§ WORK INSTRUCTION
Verbatim copy, pictures excluded: every line from the one with "You are a computer-use agent." through the final line of the data below, and no other line.

§ Dataset entries
◇ ◇ ◇ ◇

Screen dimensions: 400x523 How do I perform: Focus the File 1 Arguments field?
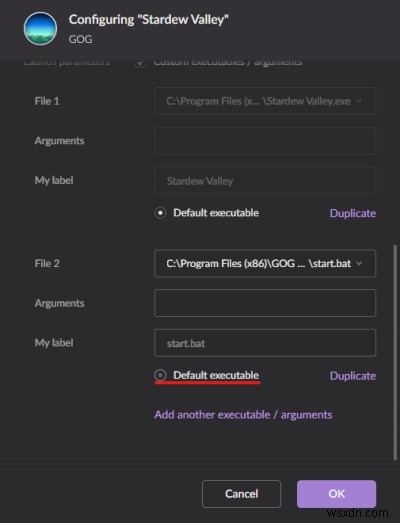coord(265,140)
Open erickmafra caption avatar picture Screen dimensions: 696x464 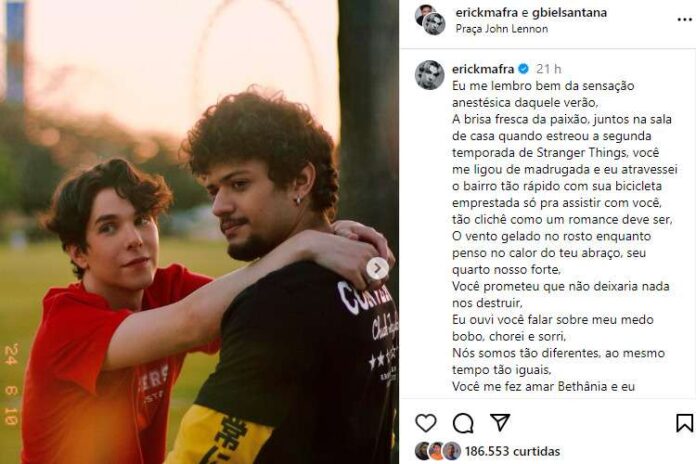tap(430, 75)
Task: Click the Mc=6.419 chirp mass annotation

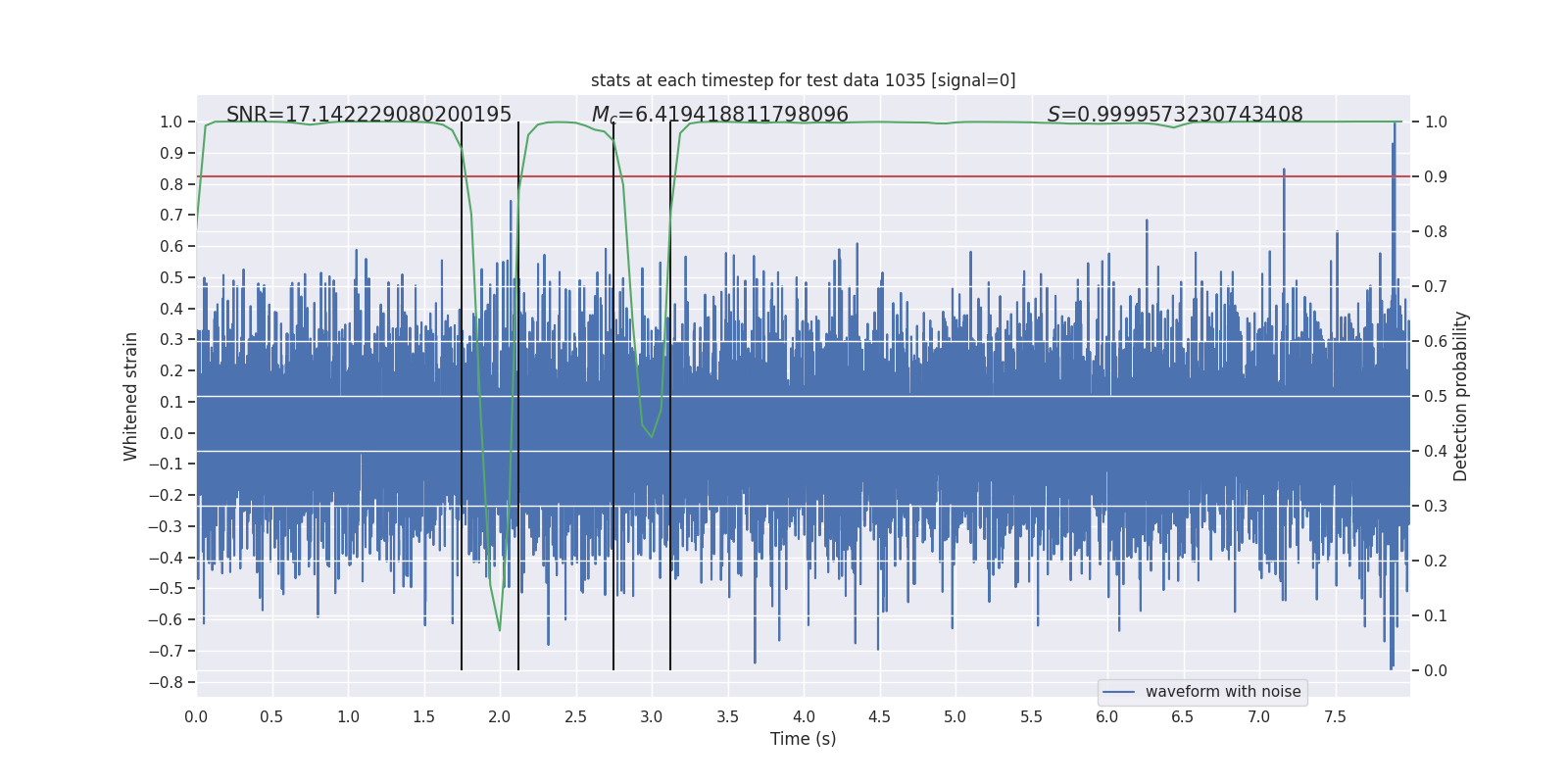Action: click(719, 115)
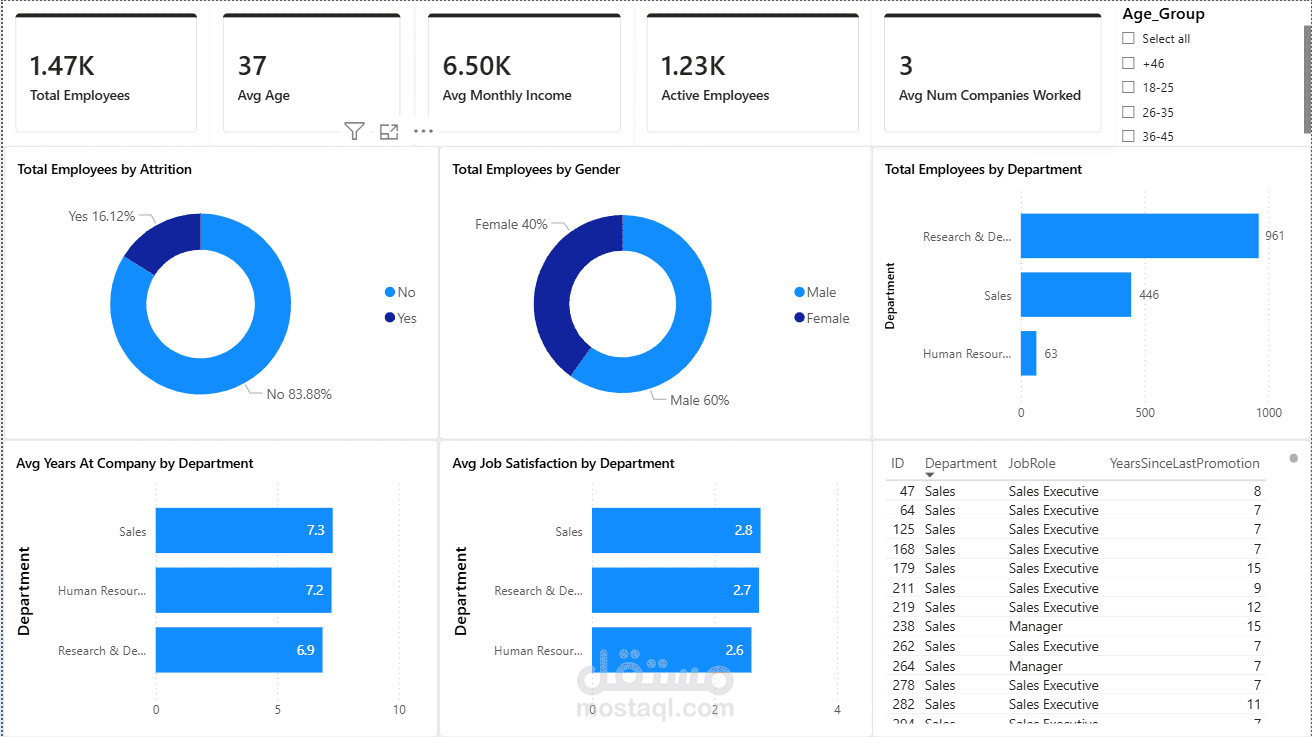Image resolution: width=1312 pixels, height=737 pixels.
Task: Check the 18-25 age group option
Action: pos(1129,88)
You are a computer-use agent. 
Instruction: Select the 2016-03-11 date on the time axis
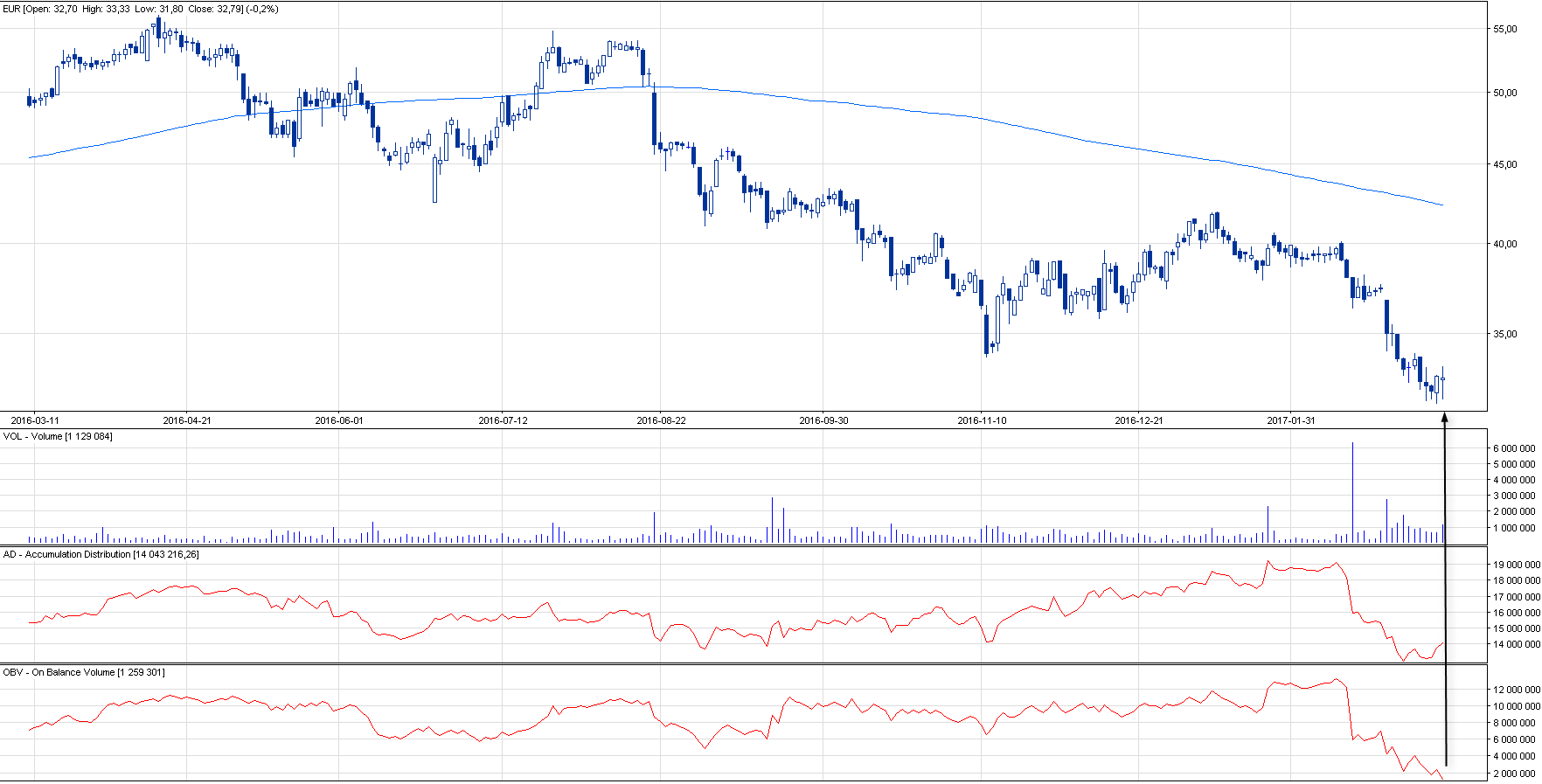(35, 420)
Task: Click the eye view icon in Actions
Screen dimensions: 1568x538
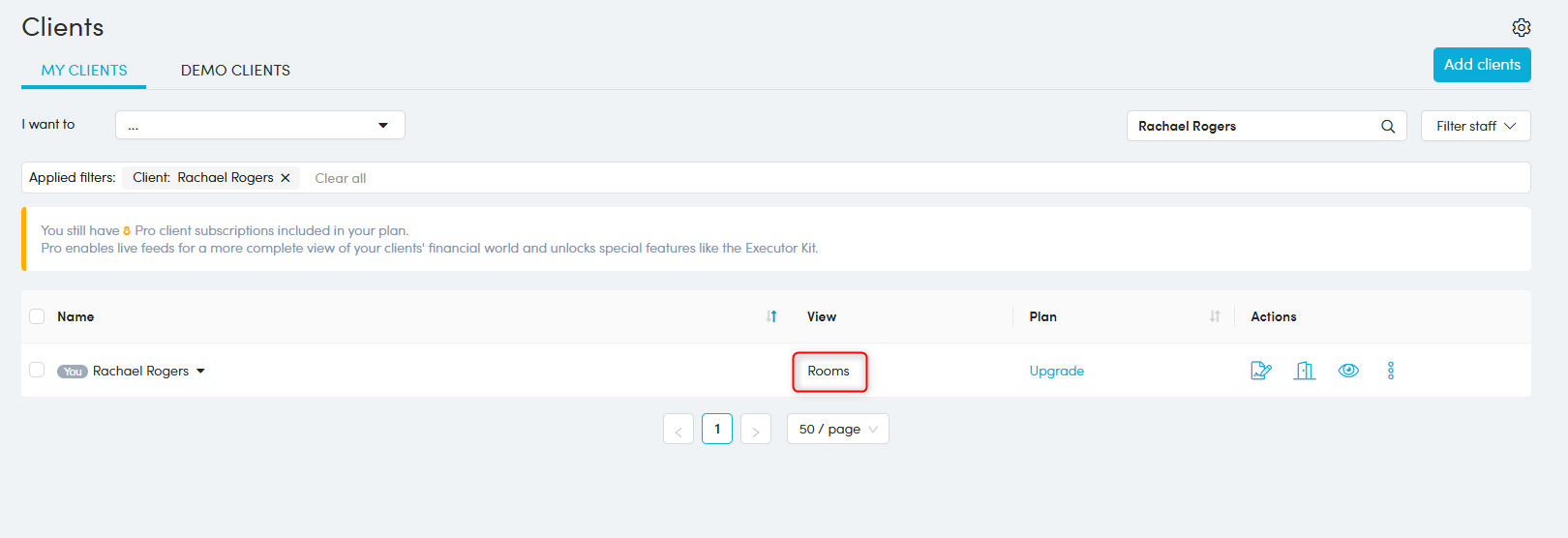Action: click(1347, 371)
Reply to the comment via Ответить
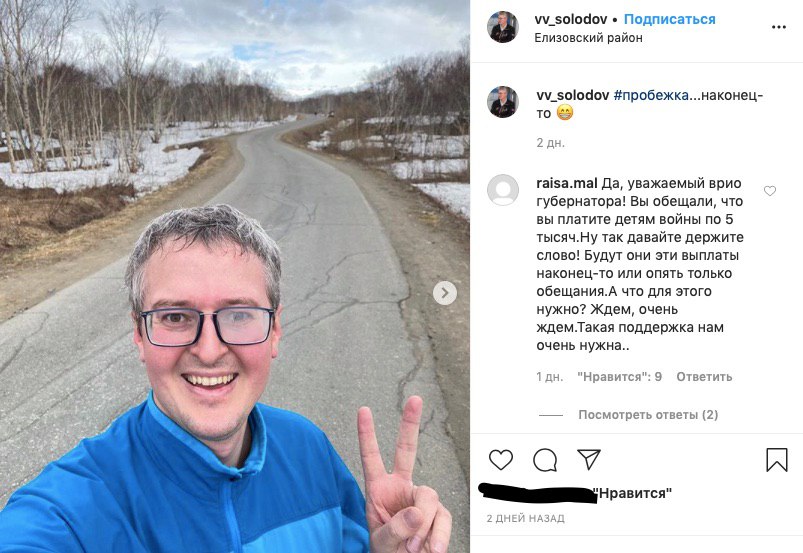This screenshot has width=803, height=553. [x=704, y=377]
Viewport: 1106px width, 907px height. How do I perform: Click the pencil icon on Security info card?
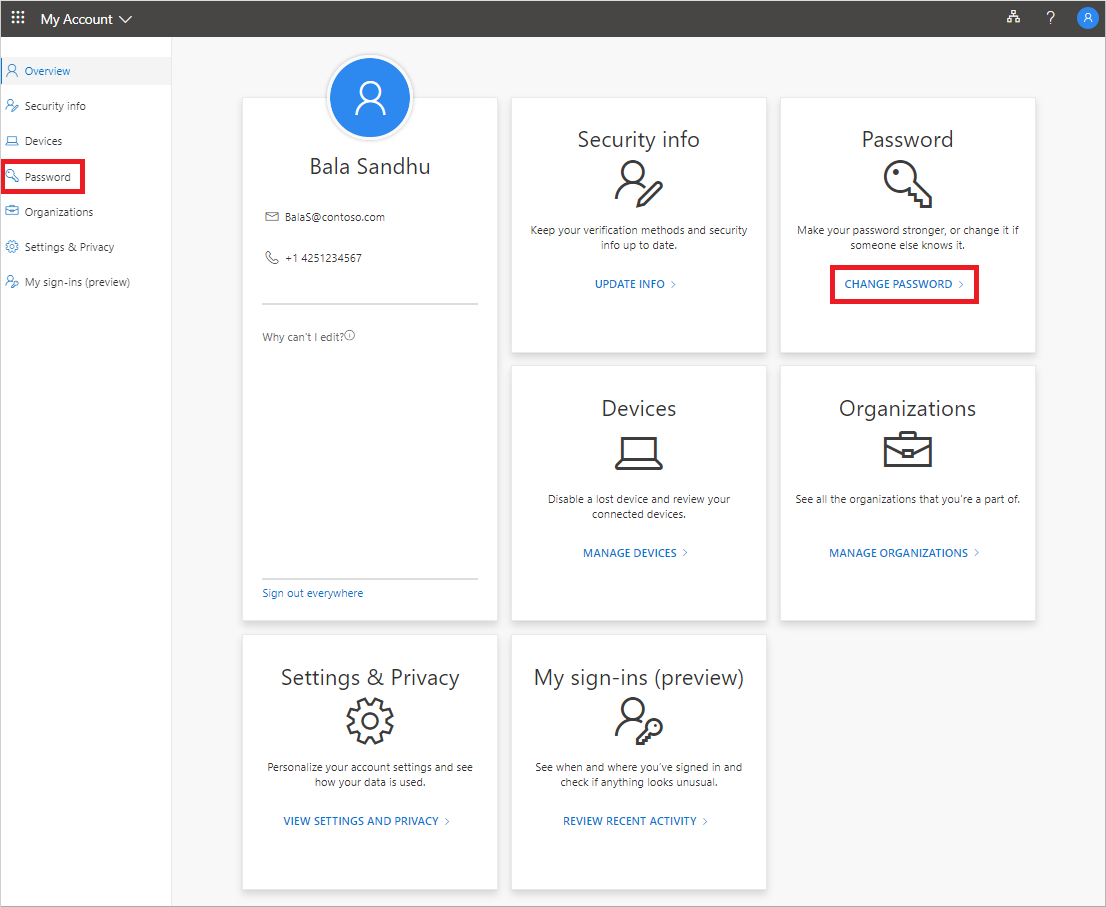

◇ ◇ ◇ ◇

§ SOLUTION TO THIS TASK
You are a computer-use agent. 
Instruction: Select the 2016-03-11 date on the time axis
(35, 420)
Task: Click the eye view icon in Actions
Screen dimensions: 1568x538
Action: click(1347, 371)
Reply to the comment via Ответить
This screenshot has width=803, height=553. [x=704, y=377]
Viewport: 1106px width, 907px height. How do I perform: Click the pencil icon on Security info card?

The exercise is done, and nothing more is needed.